- What you have to do -
What you should give back is every line from the one containing "Click the 'Swift's High-Society Muse' text" through the last line of the records below, word for word and without pictures.

Extracted records Start Marker

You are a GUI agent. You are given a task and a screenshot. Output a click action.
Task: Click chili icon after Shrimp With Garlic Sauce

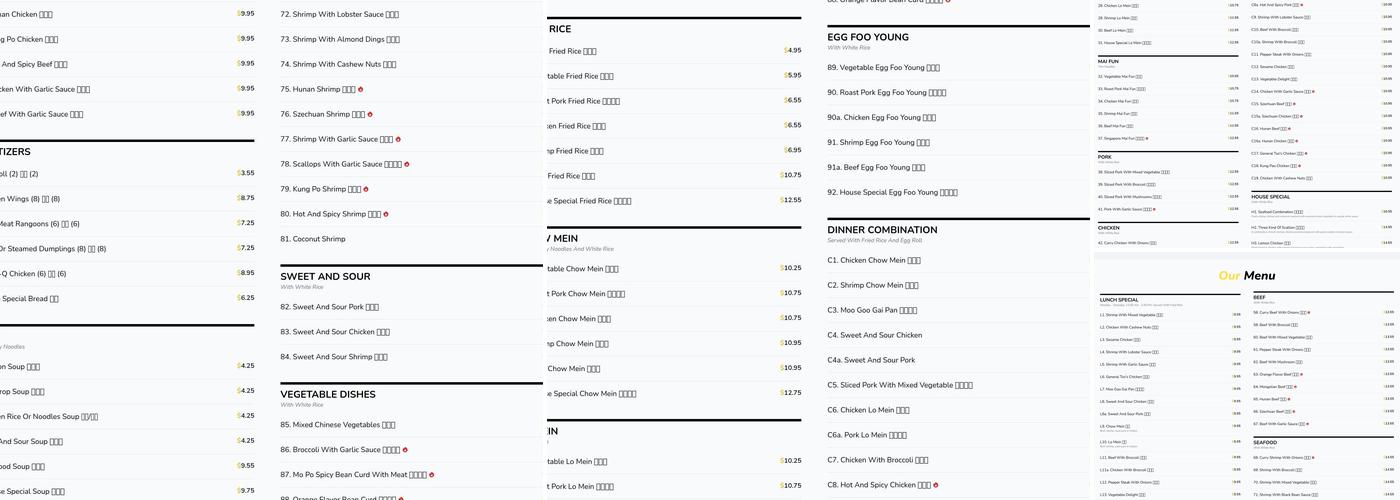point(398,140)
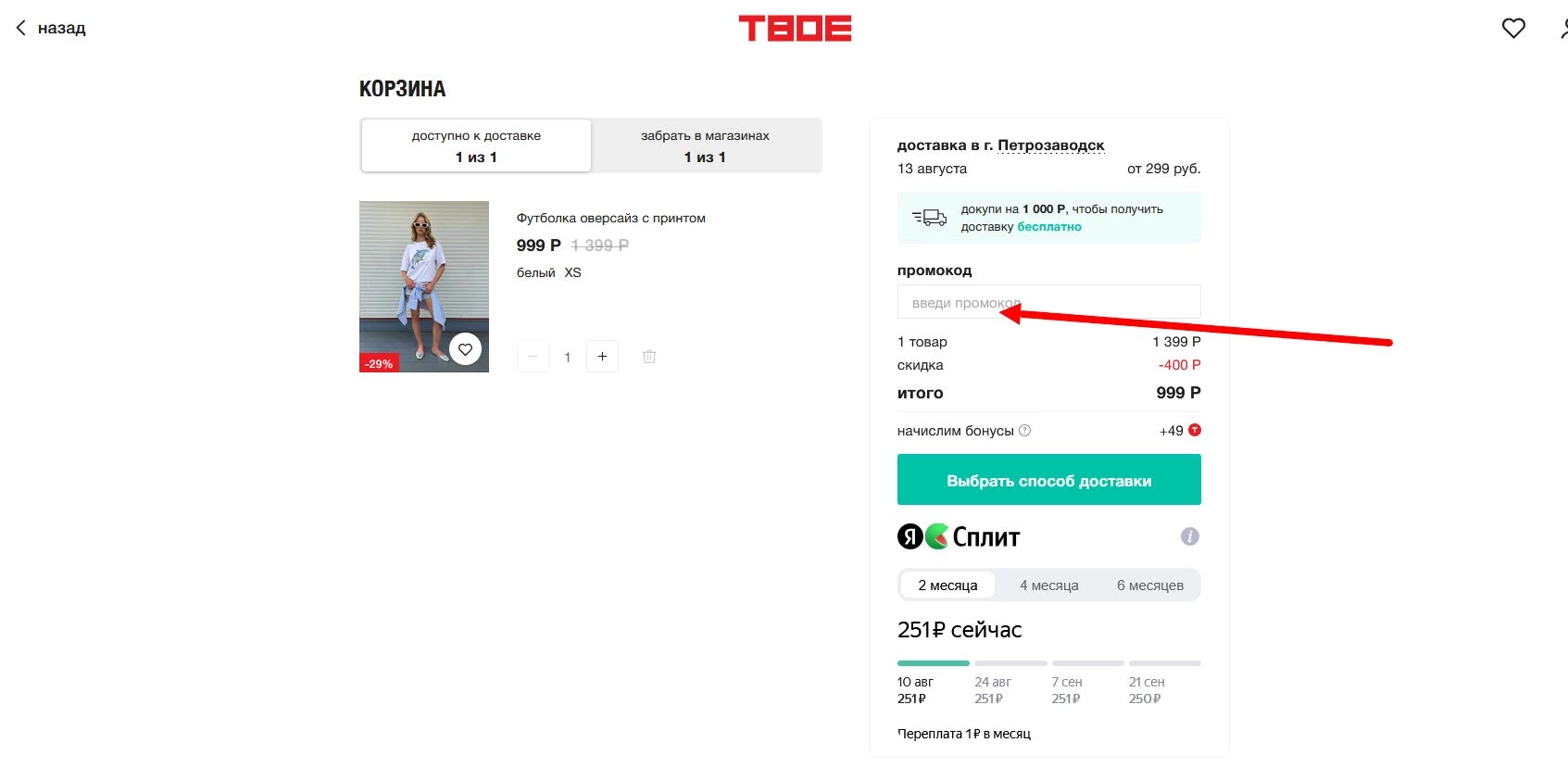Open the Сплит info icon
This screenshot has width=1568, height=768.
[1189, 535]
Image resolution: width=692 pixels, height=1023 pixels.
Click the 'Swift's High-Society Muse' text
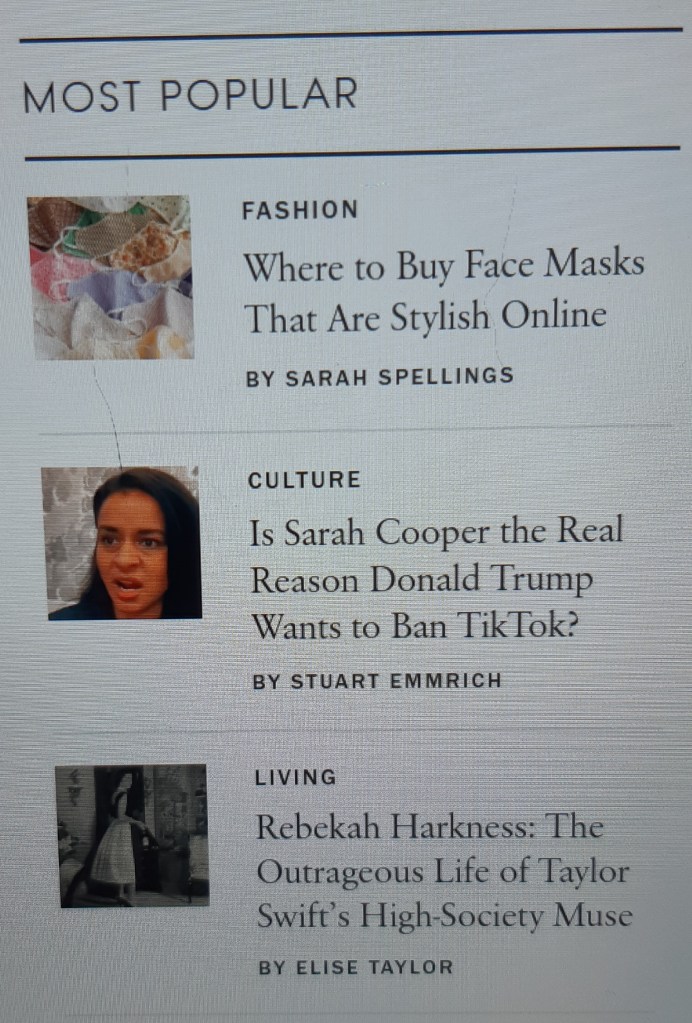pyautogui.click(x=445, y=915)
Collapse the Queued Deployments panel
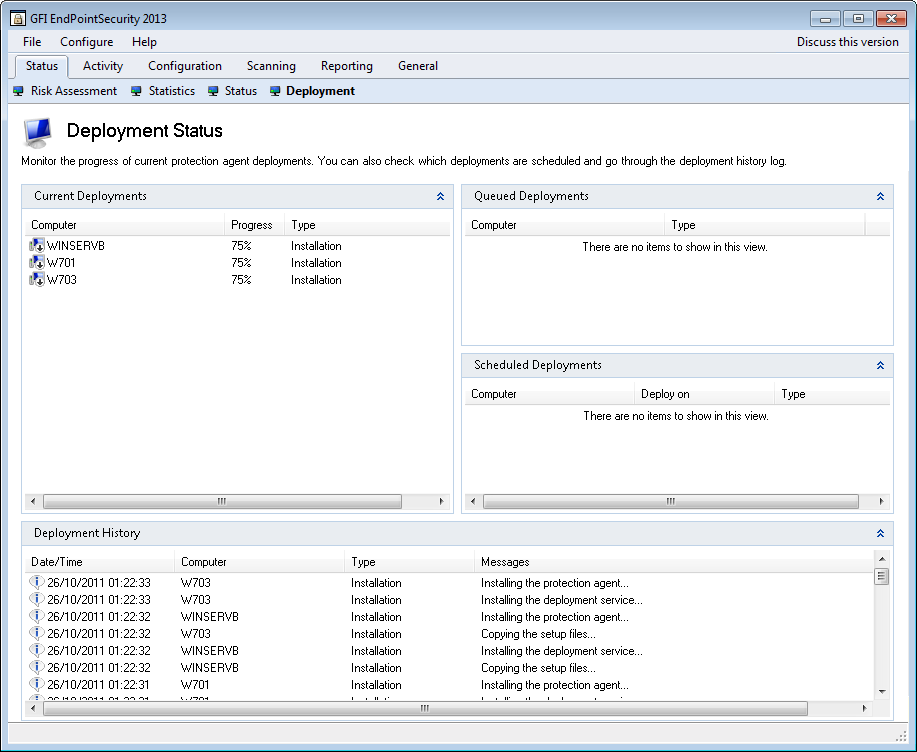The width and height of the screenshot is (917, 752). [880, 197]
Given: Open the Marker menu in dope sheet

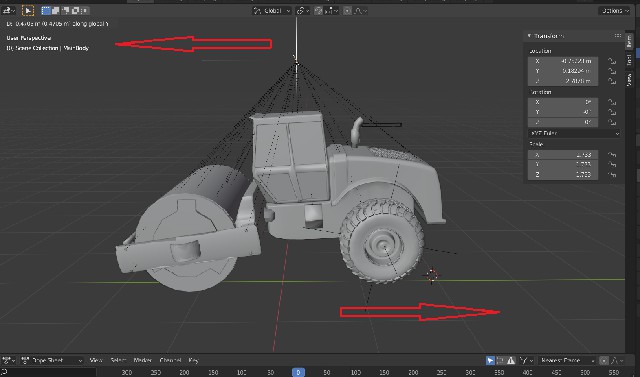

Extracted records End Marker

- Task response -
Click the 'Swift's High-Society Muse' text
pyautogui.click(x=445, y=915)
Collapse the Queued Deployments panel
The width and height of the screenshot is (917, 752). [880, 197]
Given: Open the Marker menu in dope sheet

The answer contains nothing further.